VPN Issues? Here’s What You Need to Know

A VPN tunnel (often simply referred to as a VPN, or virtual private network) is an encrypted connection between your computer or mobile device and the wider internet. Since your connection is encrypted, nobody along the VPN tunnel is able to intercept, monitor, or alter your communications. Companies often use VPNs to connect remote personnel to private networks to access company resources.

Sounds smart, right? It is, and establishing one for your company can go a long way toward helping you protect your data. But VPNs, like most things, don’t always work the way you expect them to. Here are a few answers to questions you might have about your VPN connection and how to get it working at peak efficiency.

Why can’t I connect to my VPN?

If you’re having trouble connecting to your VPN, try the simplest things first. For example, make sure you’re connected to the internet; if you don’t have an internet connection, the VPN won’t work. Next, double-check your username and password combination. You’d be surprised at how many times just fixing these two basic things helps get you connected and on your way.

If you’ve tried the easy stuff and you’re still not connecting, check to see if the VPN is active on the hub side.
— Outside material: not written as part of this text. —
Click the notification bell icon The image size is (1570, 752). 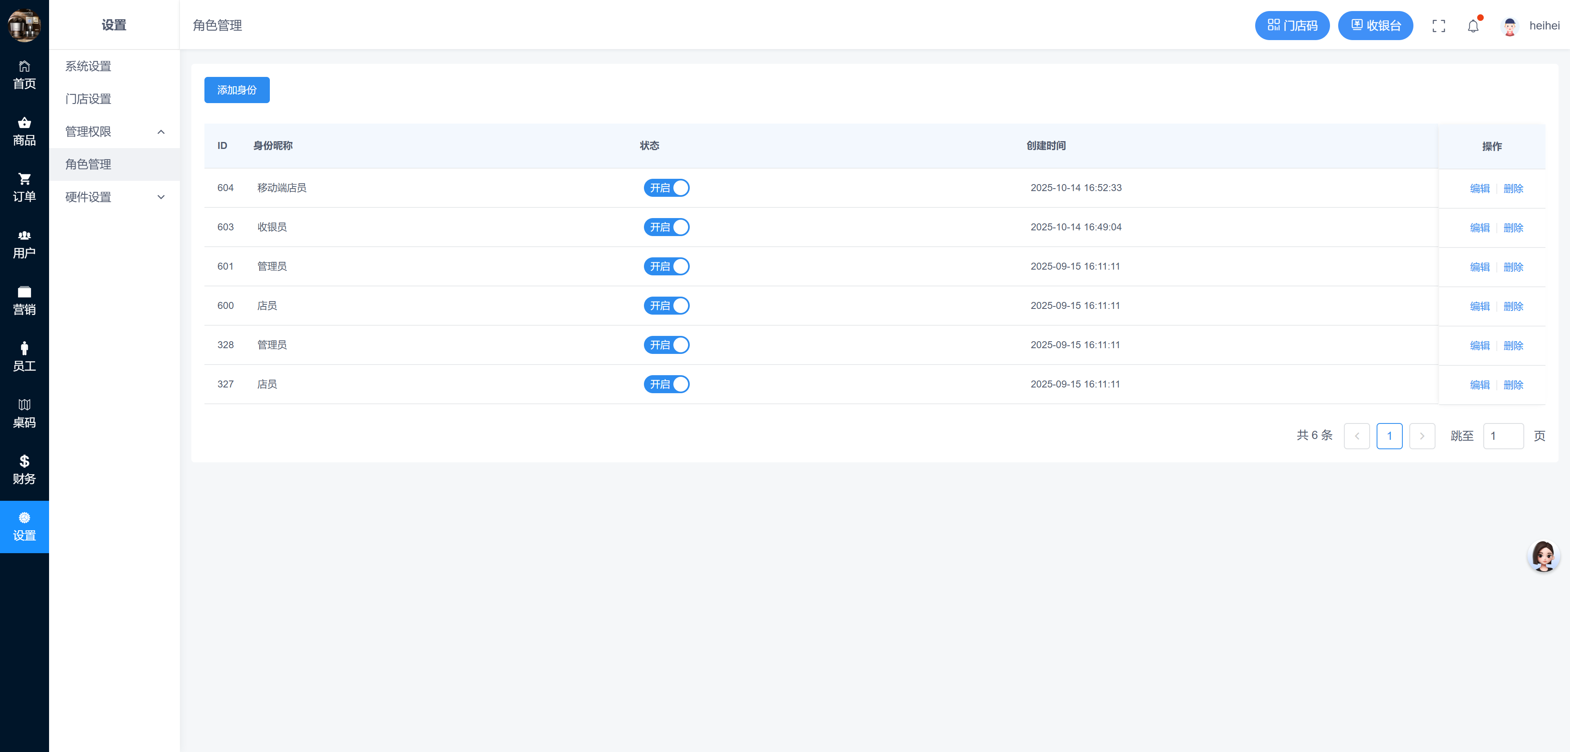(x=1472, y=26)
Check with your vendor to verify your VPN’s status.

If that looks good, then it’s time to contact the VPN administrator to ensure all settings are good. They’ll likely ask you when the last time was that the connection was working so they can figure out what changed. Then they’ll check things like the IP address configuration, the security policy configuration, any access control lists, network address translation settings, and routing information and resolve anything that looks like it’s causing problems.

how to correct slow VPN traffic

Why is my VPN traffic so slow?

You may notice that your VPN traffic is a little slower than your normal internet browsing. That’s because the data is encrypted by the VPN before it traverses the internet. This minor decrease in speed is a necessary evil to get that secure connection. That said, if you are experiencing a significant slowdown, one or more of the following could be the culprit.

VPN protocol. Intermediate devices that do not allow certain ports or protocols could impact your VPN. In other words, cheap VPNs often use low-quality servers that aren’t designed to handle high volumes of user requests. If you have free or bargain-basement VPN service, it may be time to upgrade.

Wireless connections. Wired connections are much more reliable than wireless connections. When you go wireless, you may not have a stable connection. Adding a VPN to that unstable connection will give you a slow, inefficient experience.

Low internet speeds. If your business has opted for low internet speeds, adding a VPN will definitely slow down your traffic even more. If multiple people need to connect to a VPN frequently, consider purchasing faster speeds for that primary connection.

Frequent connecting and disconnecting. Constantly connecting to and disconnecting from your VPN causes your workstation to purpose resources inefficiently. A simple reboot can usually resolve this issue.

Advanced settings. A network engineer or administrator can change advanced settings to help things run more smoothly. For example, adjusting the Maximum Transmission Unit setting reduces the maximum size of the payload to allow for VPN headers and footers to be added correctly. Each vendor-specific amount is different; refer to their technical documents for details.

 

optimize traffic

 

How can I optimize VPN traffic?

Your network administrator can optimize VPN traffic in two ways. The first is compression, which reduces bandwidth consumption. Algorithms allow for short segments to be transmitted, helping traffic flow more efficiently across the WAN.

The second is TCP Acceleration, which uses techniques such as windows scaling, and adjusting segment sizes to compensate for poor performance over slow WAN lines.

What kind of VPN should my company be using?

There are two types of VPN tunnels: SSL (secure sockets layer) and IPsec (internet protocol security). SSL is generally used for connecting a single user to the company network. IPsec VPNs can also be used to connect a single user, but they are generally used to connect sites together. Which one is best for you depends on your answers to the following questions.

Do you have remote home users?
Usually, when you have remote home workers that are not accessing tons of resources, an SSL can be the perfect solution. An SSL allows a remote worker access to company file shares and applications as needed.

What kind of resources will these users need to access?
If you have remote home workers that are accessing a lot of resources, like a cardiologist that is accessing personally identifiable information (PII) for example, a dedicated IPsec may be more suitable. That way, the remote worker can push a lot of encrypted information across the tunnel more efficiently than he or she would with an SSL.

How many users are at your remote site?
Another instance in which an IPsec VPN tunnel is recommended is when you have a remote site that needs to facilitate many user connections. Instead of having everyone connecting to SSL VPN, you can better manage the virtual connections with an on-site appliance, then make connections back to the private network.

Need help setting up a secure VPN connection?

See how Hyper Networks can help.

What’s the difference between using a native VPN client and the browser?

Native VPN clients allow you to determine which traffic you want to go over the VPN and what can go out over the normal unencrypted internet connection. That means both your VPN and your regular internet are working at optimum efficiency.

However, many VPN vendors do not offer native VPN client applications, which forces you to use the browser. While the browser is fine in most cases, you lose the flexibility of being able to direct traffic within your network. You also may not be able to run all the applications you need–like remote desktop, for example–if the browser doesn’t support certain protocols.